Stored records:

== Segment start ==

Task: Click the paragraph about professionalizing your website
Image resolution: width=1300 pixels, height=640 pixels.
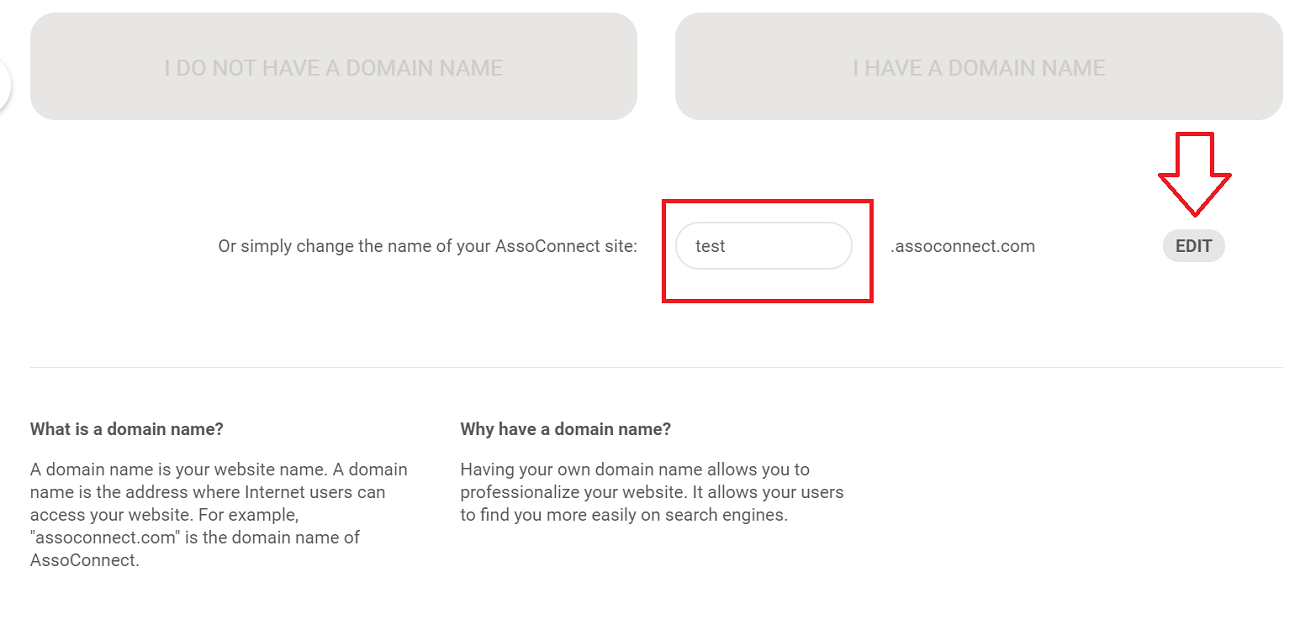Action: coord(651,491)
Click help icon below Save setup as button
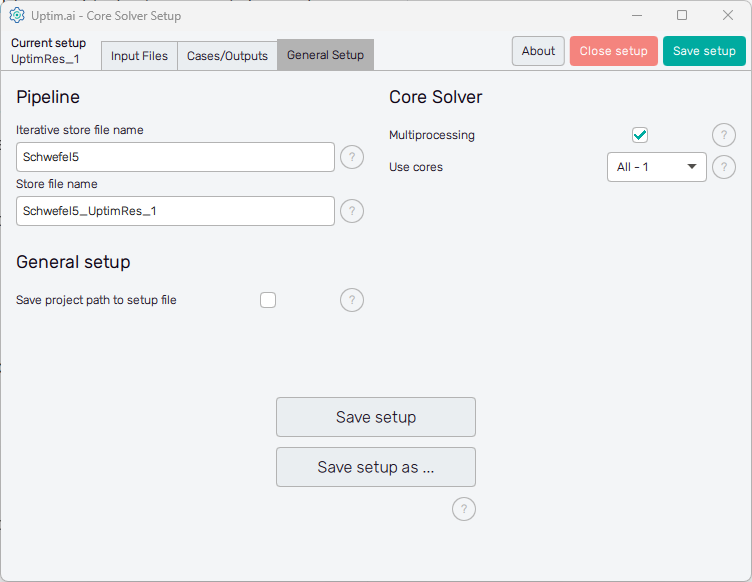 coord(464,509)
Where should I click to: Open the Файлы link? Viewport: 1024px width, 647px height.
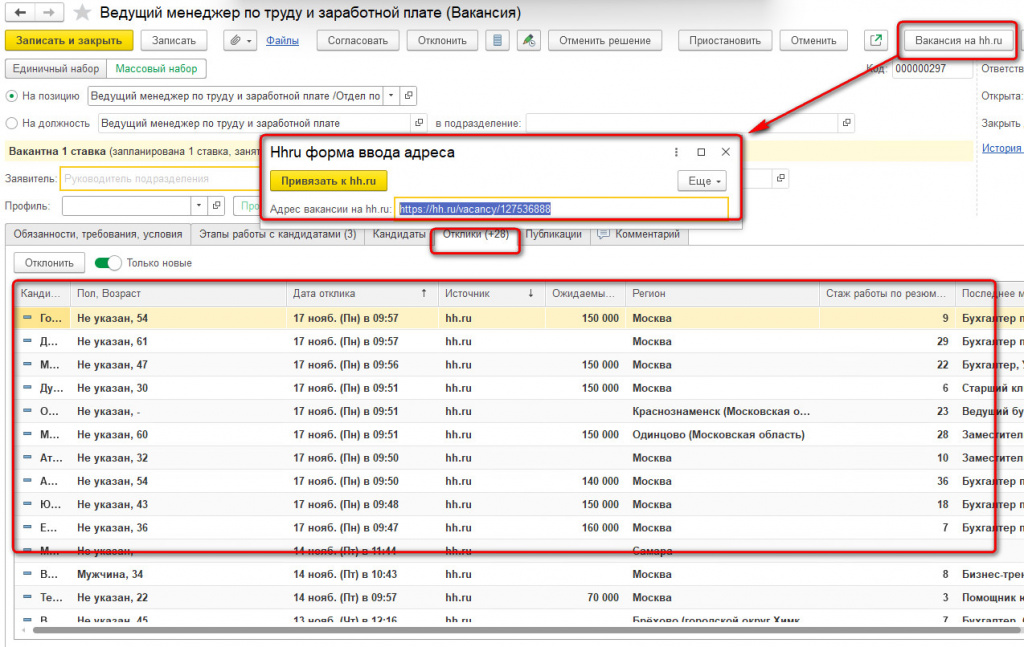[283, 41]
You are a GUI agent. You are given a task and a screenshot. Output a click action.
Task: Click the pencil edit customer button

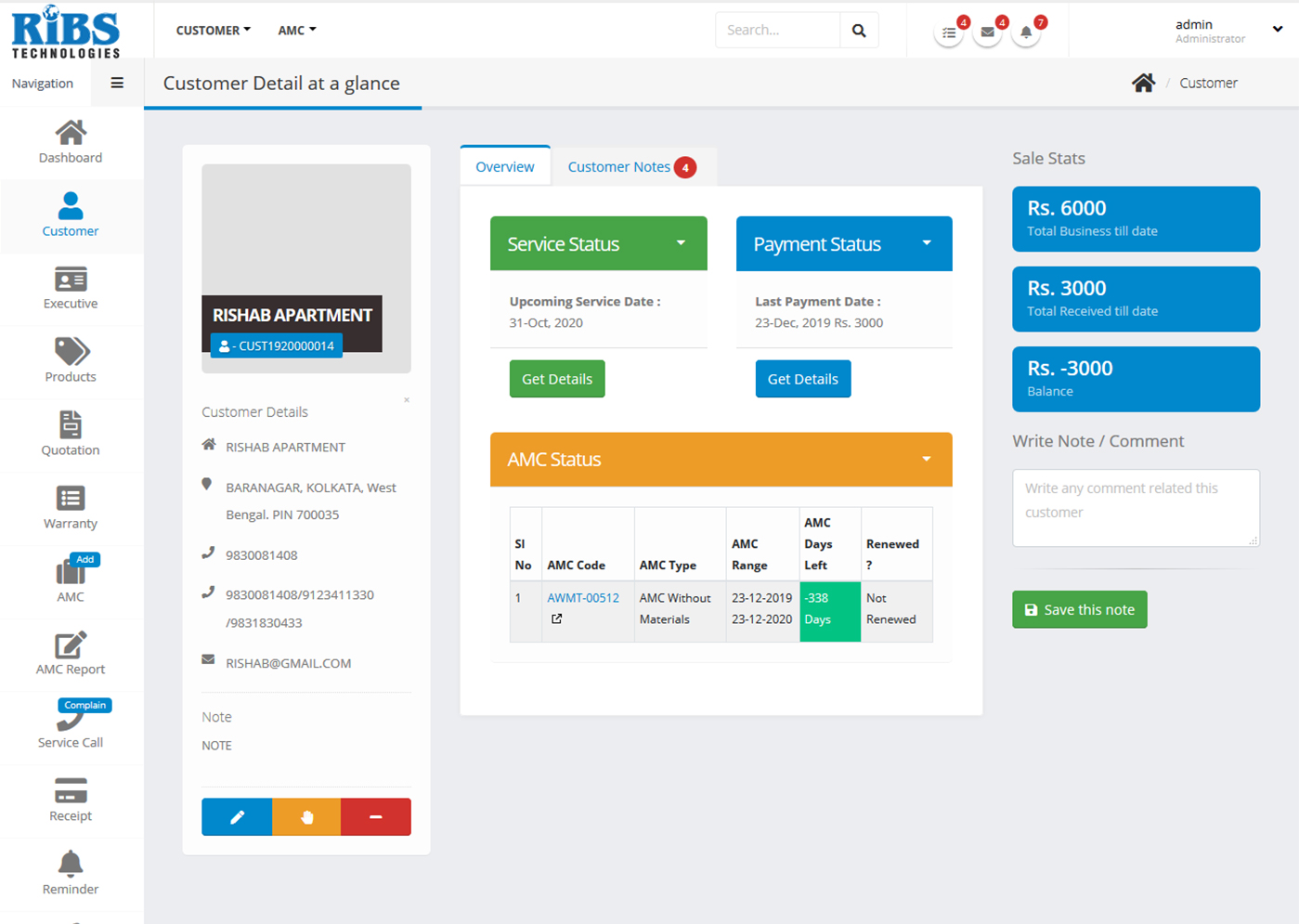237,817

== Segment end ==

§ WHAT THE EXERCISE ASKS
Exactly as written, set down the lines from the line holding "You are a GUI" to the last line of the data, both ends included, pictures excluded.

§ RESPONSE BOX
You are a GUI agent. You are given a task and a screenshot. Output a click action.
Task: Click the pencil edit customer button

237,817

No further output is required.